[Stored data]
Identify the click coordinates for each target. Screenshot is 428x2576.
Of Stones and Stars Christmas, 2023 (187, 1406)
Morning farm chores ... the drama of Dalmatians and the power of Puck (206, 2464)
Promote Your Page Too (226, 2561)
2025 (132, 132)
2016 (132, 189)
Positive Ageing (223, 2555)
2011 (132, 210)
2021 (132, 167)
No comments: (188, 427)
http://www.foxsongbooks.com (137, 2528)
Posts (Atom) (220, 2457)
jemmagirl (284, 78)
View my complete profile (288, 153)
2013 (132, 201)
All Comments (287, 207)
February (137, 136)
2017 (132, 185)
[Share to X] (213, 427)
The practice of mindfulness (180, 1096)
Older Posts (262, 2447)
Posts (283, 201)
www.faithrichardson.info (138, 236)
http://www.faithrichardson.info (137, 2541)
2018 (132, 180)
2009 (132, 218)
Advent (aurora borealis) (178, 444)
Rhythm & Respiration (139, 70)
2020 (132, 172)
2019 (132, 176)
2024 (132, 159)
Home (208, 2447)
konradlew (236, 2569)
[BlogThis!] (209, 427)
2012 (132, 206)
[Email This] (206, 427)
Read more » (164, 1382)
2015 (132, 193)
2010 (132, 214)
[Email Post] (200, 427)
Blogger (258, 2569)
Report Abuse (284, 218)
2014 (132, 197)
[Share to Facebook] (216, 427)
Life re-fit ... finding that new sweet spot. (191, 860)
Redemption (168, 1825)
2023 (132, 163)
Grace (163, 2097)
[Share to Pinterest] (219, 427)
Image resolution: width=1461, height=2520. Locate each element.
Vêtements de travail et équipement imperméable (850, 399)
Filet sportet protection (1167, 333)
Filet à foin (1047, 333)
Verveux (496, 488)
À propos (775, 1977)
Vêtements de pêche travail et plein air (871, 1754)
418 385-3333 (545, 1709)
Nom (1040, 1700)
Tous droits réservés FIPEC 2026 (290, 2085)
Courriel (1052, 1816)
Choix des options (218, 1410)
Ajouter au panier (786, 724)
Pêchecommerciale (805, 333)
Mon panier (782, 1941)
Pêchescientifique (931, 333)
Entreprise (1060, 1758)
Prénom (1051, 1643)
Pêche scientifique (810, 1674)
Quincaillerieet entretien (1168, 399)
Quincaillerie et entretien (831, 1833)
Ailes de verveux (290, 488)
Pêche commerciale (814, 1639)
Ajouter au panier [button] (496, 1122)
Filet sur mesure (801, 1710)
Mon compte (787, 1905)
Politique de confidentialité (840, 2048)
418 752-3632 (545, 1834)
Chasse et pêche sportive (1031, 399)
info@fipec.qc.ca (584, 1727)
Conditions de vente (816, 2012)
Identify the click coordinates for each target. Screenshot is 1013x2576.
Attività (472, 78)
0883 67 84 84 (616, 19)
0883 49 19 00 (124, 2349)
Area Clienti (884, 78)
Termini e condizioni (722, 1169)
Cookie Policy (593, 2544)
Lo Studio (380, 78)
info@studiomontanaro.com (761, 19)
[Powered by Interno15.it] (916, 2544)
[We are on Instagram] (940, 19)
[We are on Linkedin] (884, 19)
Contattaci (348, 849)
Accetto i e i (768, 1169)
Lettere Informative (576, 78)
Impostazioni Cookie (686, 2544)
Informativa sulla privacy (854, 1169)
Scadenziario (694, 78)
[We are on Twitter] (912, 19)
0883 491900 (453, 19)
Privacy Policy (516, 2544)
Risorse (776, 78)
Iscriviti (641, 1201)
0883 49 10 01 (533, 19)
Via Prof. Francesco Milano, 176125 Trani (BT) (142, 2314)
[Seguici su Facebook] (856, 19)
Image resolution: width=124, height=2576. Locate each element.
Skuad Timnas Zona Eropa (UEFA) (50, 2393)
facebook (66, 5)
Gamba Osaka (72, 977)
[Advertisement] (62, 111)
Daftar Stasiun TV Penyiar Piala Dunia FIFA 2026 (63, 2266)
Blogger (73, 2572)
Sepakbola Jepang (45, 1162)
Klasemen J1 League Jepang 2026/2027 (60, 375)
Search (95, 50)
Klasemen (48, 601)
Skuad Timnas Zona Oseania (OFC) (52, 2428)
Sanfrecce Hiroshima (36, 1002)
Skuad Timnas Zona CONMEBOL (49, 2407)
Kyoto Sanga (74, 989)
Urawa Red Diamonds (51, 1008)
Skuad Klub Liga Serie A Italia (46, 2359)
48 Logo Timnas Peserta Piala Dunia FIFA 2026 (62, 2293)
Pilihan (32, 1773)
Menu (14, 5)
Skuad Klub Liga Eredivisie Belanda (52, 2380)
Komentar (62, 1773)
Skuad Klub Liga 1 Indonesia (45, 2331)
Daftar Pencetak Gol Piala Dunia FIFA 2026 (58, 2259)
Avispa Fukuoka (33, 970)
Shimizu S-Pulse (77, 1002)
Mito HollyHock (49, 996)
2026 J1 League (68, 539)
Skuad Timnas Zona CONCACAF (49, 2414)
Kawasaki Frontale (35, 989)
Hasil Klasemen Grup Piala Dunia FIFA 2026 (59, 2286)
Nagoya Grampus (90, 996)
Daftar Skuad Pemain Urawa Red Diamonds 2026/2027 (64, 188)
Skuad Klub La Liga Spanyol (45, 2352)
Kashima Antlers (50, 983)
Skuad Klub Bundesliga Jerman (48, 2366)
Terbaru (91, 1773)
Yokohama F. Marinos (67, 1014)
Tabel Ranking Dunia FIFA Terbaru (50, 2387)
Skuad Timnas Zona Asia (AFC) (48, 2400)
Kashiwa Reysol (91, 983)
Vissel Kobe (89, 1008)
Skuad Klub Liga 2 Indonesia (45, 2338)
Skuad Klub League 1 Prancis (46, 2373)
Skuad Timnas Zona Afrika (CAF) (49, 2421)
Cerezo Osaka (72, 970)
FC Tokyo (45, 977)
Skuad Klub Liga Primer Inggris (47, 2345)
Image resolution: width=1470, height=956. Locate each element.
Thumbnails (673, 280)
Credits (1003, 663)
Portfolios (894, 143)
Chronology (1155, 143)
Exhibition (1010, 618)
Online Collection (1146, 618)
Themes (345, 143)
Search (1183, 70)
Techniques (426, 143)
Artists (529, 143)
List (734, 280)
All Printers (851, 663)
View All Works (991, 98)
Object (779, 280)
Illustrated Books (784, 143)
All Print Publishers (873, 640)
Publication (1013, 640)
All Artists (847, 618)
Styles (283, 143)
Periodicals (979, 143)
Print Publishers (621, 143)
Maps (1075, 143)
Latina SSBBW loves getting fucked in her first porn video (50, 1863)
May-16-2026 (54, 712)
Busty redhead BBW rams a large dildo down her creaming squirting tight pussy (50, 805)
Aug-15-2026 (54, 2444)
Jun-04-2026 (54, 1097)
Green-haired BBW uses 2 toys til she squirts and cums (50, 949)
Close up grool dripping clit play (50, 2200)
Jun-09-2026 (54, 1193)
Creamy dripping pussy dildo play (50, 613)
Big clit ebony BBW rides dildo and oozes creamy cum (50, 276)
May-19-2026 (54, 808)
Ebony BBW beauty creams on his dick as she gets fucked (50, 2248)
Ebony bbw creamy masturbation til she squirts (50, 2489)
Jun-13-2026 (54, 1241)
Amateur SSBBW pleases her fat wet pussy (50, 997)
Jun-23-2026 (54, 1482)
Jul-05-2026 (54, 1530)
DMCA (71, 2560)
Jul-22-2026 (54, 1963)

Activity → Only the lines above starting at the one containing "Skuad Timnas Zona Oseania (OFC) (52, 2428)" and ending at the one containing "Nagoya Grampus (90, 996)", both included, are to be returned, exactly as they read.

Solution to the problem →
Skuad Timnas Zona Oseania (OFC) (52, 2428)
Sanfrecce Hiroshima (36, 1002)
Skuad Timnas Zona CONMEBOL (49, 2407)
Kyoto Sanga (74, 989)
Urawa Red Diamonds (51, 1008)
Skuad Klub Liga Serie A Italia (46, 2359)
48 Logo Timnas Peserta Piala Dunia FIFA 2026 (62, 2293)
Pilihan (32, 1773)
Menu (14, 5)
Skuad Klub Liga Eredivisie Belanda (52, 2380)
Komentar (62, 1773)
Skuad Klub Liga 1 Indonesia (45, 2331)
Daftar Pencetak Gol Piala Dunia FIFA 2026 (58, 2259)
Avispa Fukuoka (33, 970)
Shimizu S-Pulse (77, 1002)
Mito HollyHock (49, 996)
2026 J1 League (68, 539)
Skuad Timnas Zona CONCACAF (49, 2414)
Kawasaki Frontale (35, 989)
Hasil Klasemen Grup Piala Dunia FIFA 2026 (59, 2286)
Nagoya Grampus (90, 996)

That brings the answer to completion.